RECORD SET Block Start

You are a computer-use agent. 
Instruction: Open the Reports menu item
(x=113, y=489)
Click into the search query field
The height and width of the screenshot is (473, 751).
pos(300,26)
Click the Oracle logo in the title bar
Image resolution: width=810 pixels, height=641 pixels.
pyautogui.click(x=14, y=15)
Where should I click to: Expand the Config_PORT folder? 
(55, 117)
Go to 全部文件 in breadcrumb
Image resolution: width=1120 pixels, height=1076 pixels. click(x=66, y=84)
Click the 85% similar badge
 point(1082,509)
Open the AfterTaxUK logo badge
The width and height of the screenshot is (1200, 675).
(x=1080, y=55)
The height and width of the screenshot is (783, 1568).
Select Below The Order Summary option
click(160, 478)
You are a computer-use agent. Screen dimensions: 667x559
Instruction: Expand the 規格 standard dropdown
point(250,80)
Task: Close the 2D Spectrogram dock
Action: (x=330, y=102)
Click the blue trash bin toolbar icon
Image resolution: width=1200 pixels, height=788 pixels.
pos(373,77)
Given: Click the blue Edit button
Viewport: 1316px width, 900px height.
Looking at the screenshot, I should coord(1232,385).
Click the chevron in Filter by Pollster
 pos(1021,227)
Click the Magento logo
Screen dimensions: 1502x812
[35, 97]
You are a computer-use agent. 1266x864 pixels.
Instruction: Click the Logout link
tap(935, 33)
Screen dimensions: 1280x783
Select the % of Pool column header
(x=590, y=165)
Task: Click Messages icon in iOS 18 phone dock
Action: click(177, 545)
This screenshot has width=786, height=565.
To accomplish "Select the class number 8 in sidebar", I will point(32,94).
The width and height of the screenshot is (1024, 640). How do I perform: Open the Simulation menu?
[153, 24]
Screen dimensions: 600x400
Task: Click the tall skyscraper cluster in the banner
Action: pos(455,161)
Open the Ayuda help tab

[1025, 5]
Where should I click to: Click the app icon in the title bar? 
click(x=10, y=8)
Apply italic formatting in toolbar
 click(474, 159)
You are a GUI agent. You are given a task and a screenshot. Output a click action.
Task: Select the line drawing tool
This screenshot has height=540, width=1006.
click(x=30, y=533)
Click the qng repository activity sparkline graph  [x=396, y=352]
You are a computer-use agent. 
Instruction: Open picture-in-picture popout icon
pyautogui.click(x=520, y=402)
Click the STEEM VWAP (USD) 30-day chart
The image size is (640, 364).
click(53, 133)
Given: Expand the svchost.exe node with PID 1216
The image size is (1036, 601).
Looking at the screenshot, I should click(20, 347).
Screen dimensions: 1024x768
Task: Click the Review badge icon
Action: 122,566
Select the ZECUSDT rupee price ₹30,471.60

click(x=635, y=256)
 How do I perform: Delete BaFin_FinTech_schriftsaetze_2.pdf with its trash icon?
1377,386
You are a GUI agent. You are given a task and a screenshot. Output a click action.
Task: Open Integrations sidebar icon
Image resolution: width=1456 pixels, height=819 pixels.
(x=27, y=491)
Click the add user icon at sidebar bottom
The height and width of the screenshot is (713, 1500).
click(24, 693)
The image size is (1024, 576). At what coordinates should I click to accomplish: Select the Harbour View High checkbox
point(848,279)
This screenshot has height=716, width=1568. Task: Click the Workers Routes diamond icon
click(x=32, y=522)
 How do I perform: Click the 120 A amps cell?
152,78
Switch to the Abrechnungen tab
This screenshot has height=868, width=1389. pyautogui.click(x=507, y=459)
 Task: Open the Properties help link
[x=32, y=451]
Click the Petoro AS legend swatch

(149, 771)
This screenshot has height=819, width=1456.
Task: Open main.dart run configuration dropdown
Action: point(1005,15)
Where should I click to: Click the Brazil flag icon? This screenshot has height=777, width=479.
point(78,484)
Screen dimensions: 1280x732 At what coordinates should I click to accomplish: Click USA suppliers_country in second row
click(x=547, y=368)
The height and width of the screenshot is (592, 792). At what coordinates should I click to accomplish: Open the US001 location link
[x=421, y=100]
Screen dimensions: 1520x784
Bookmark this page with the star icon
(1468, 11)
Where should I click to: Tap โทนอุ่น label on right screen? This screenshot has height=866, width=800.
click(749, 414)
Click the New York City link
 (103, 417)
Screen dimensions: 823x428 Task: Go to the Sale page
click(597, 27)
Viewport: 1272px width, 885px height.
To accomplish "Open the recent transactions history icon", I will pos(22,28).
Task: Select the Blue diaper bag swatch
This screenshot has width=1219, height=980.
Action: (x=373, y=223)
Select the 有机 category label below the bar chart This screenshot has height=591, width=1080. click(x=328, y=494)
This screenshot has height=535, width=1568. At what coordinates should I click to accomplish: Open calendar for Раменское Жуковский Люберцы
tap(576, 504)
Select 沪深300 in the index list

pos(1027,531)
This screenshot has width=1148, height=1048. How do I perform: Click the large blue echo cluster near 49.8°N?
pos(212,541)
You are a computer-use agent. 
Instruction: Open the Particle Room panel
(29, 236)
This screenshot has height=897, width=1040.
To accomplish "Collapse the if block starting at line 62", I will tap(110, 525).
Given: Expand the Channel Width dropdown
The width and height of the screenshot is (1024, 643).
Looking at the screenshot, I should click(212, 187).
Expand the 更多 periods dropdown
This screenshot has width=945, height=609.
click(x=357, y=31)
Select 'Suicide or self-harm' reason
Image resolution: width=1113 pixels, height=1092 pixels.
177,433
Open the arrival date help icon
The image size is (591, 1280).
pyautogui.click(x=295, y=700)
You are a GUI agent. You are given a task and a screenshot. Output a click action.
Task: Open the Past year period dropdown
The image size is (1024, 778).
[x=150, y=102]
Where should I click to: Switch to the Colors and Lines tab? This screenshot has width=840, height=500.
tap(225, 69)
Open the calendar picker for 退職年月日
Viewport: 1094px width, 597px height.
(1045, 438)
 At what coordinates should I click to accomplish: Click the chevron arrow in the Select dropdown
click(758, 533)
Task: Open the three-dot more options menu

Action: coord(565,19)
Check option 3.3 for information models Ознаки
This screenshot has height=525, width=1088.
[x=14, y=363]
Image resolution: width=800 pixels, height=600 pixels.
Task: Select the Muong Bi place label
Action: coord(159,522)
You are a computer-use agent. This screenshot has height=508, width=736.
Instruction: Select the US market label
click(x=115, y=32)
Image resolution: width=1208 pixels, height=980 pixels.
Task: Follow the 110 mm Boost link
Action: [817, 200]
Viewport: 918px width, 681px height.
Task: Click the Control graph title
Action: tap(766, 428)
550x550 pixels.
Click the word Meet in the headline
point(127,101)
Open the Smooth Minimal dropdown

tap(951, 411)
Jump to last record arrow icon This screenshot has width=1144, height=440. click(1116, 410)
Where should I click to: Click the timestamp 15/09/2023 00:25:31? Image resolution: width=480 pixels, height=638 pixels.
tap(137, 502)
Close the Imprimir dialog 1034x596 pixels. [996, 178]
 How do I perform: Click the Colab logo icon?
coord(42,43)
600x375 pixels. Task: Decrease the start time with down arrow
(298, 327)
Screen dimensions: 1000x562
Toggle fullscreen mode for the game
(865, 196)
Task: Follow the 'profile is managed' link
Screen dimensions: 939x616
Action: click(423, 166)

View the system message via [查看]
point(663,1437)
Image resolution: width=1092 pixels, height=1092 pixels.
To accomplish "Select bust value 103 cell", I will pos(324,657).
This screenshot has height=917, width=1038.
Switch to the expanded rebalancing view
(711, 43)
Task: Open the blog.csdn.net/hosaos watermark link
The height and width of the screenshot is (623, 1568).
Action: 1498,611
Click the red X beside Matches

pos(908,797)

RECORD SET Block End

__TASK TO COMPLETE__.
In the material above, find each line that contains the word "will", and select it.

__OUTPUT OF THE TASK__.
To accomplish "Select the class number 8 in sidebar", I will point(32,94).
To accomplish "Open the recent transactions history icon", I will pos(22,28).
To accomplish "Collapse the if block starting at line 62", I will tap(110, 525).
To accomplish "Select bust value 103 cell", I will pos(324,657).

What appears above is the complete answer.